One Century Lia Rumantscha
6 May 2019
The Lia Rumantscha (Romansh Organisation) was founded in Chur in 1919, October 26th, as an umbrella organisation for Romansh associations in Graubünden (Grisons).
Romansh personalities from Oberhalstein, Unterengadin, Oberengadin and the Oberland were worried about the Romansh language and culture.
Giachen Conrad (1882-1956), Giachen Michel Nay (1860-1920) and Andrea Vital (1885-1943) were the founders.
German was becoming the dominant language in more and more villages, education and public life.
From its head office in Chur, the Lia Rumantscha supports, fosters and coordinates the activities of regional organisatons that work in favour of the Romansh language and culture ever since.
The organisation campaigns for the promotion and maintenance of Romansh at home, work and school, in the church and in public life, organises cultural events and represents the Romansh community in the various fields of political and social life.
It also drew up a concept of a standardized written Romansh language, the Rumantsch Grischun, for the whole of Graubünden.
This language is based on three Romansh idioms (Sursilvan, Vallader and Surmiran, the other two Romansh dialects are Putèr en Sutsilvan).
The language was created in accordance with the majority principle. Wherever possible, a form that is common to these three written idioms was taken.

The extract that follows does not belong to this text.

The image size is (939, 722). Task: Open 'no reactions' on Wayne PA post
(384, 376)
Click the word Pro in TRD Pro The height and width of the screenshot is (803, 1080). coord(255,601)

Since 1986, it had been the practice of the Swiss Confederation to use Rumantsch Grischun for any document with a particular bearing on the Romansh-speaking territory.
The language was recognised as the fourth national language in 1938. From a territorial point of view, the Romansh language is still losing ground however. Ilanz, Disentis, Flims and the Oberland, Oberengadin, Oberhalstein, are strongly germanised, just a few small villages speak Romansh.
The education and the use in daily life are decisive for the survival of these dialects and langage. There is hope and the Lia Rumantscha is an effective and active organisation. (further information: www. liarumantscha.ch).